17 agosto 2016

OS POLÍTICOS QUE SUBVERTEM O ESPECTRO TRADICIONAL

Já terá dado para perceber pela forma como aqui me refiro a ele o quanto admiro Charles de Gaulle. Mesmo estando afastado do poder por metade desse tempo, a História de França nos 25 anos que se seguiram à Segunda Guerra Mundial (1945-70) não consegue ser contada sem a sua pessoa. Em contraste (mas não surpreendente), para a pequena história, os relatos são unânimes quanto ele terá sido alguém insuportável de aturar no trato pessoal. Ainda recentemente tive oportunidade de recordar mais uma vez no livro de memórias de Frederick Forsyth o quanto de Gaulle era cabeçudo, não via literalmente a ponta de um corno (a meio metro de distância...) sem os óculos, mas recusava-se a pô-los por ocasião das suas famosas conferências de imprensa (abaixo uma paródia a elas feita por Goscinny e Uderzo), o que originava um conjunto de peripécias derivadas do facto de de Gaulle ter de decorar as respostas (as perguntas dos jornalistas eram, obviamente, ensaiadas) e da memória de um septuagenário poder já não estar (e não estava...) à altura dos acontecimentos. As peripécias podem ser hoje evocadas com bonomia mas, na época, deviam desesperar a entourage do general.
Em contraste com os pormenores dessa caricatura, a gravitas adquirida pelo general de Gaulle nessa França sublimada que se segue ao fim da Segunda Guerra Mundial, conferiu-lhe uma gravidade tal que se pode dizer que distorcia o espaço político e ideológico adjacente, tal qual as configurações explicativas da física espaço-temporal (veja-se a montagem mais acima). O gaullismo era o que de Gaulle pensava e, a essa luz, apesar do termo se ter perpetuado na política francesa por muitas décadas após a sua morte (mesmo até hoje), a essência do gaullismo terá morrido em 1970 com de Gaulle. Porém, são muitas as explicações do gaullismo que remetem mais para aquilo que foi a prática dos seus herdeiros (sobretudo Jacques Chirac) do que para o que eram as intenções do fundador. Esquece-se que a cova gravitacional cavada por de Gaulle atraía gaullistas de esquerda e que, entre os inimigos de estimação do gaullismo, a par dos comunistas, se contavam várias correntes profundas da direita francesa - a tradicionalista (como de Gaulle) mas colaboracionista de Vichy, a pró-colonial que pugnava pela continuidade da permanência da França na Argélia ou a liberal que se opunha ao dirigismo económico que sempre foi imagem de marca do gaullismo (veja-se abaixo).

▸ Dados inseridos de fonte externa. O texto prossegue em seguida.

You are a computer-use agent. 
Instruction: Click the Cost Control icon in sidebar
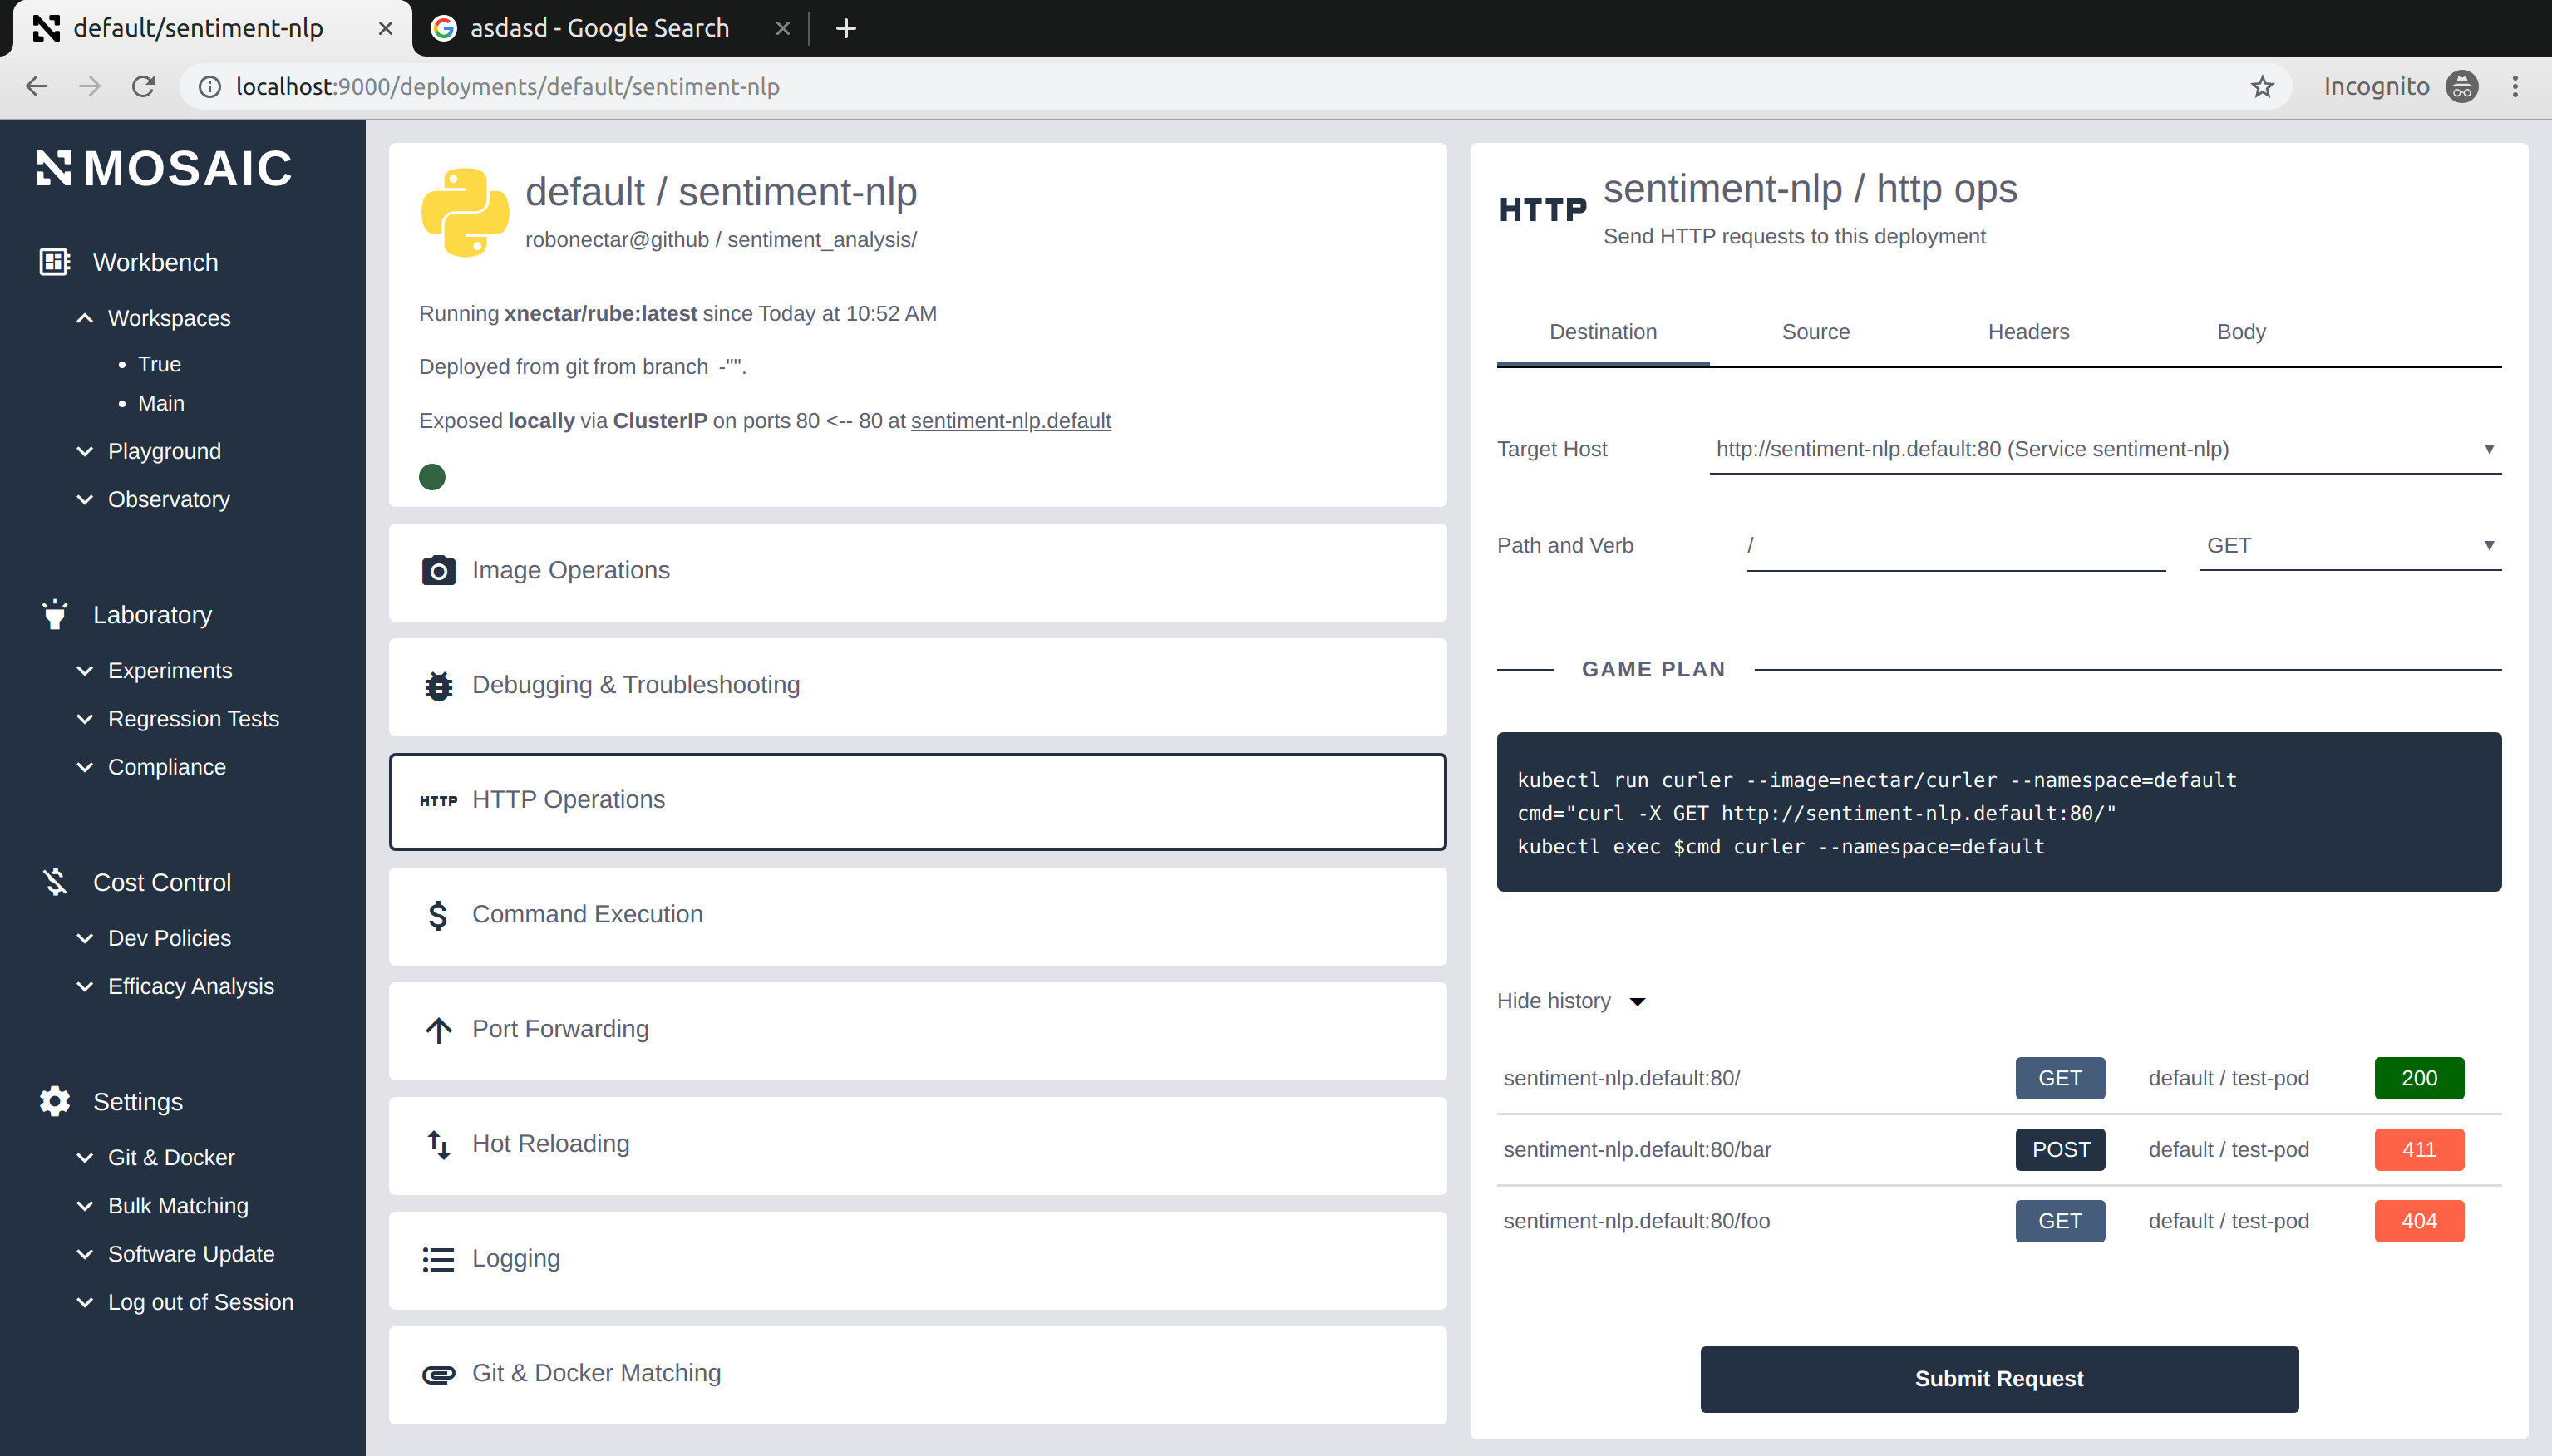pos(54,881)
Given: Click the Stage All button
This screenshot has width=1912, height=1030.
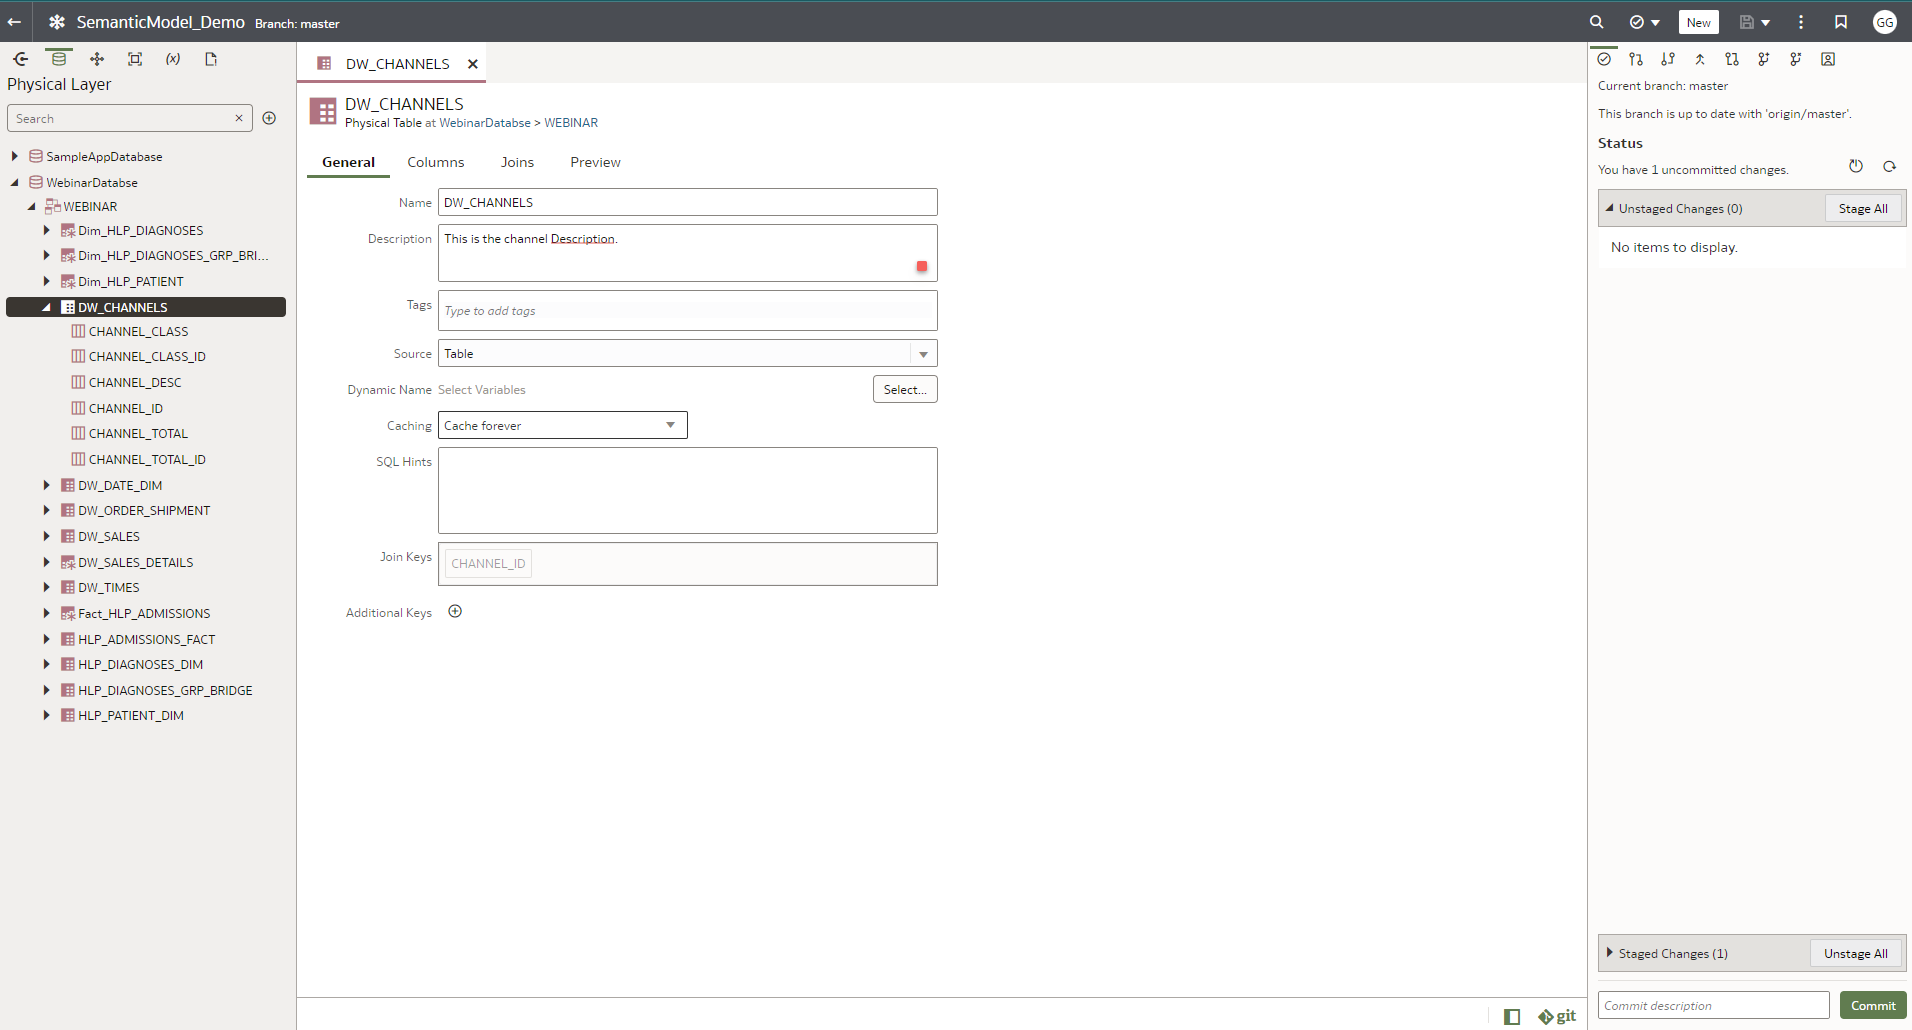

«...Assim, nós fizemos a nossa escolha, que consiste em abrir as portas à liberdade mas, nós rejeitamos absolutamente o laissez-faire, laissez passer e queremos que, neste nosso século (XX), seja a República quem conduz a evolução económica da França...» De Gaulle foi um fenómeno específico da política francesa capaz de subverter as classificações e arrumações clássicas do espectro político. E é esse o assunto que aqui me traz: quando outro dia me surpreendi a ler um opinion-maker do lado esquerdo civilizado do espectro a simpatizar com, e mesmo a defender, Marcelo Rebelo de Sousa nas suas efusões, enquanto simultaneamente uma jornalista opinativa da direita pura-e-dura-como-todos-nós-gostamos troçava desse mesmo estilo populista de Marcelo, dei por mim a perguntar se Marcelo Rebelo de Sousa, no seu estilo muito pessoal que pouco se assemelhará ao populismo de de Gaulle, não estará também a encurvar o espaço político à sua volta a ponto de se poder vir a dar no futuro um outro nexo à palavra marcelismo, distinto daquele que o padrinho homónimo de Marcelo cunhara há quase cinquenta anos na vida política portuguesa.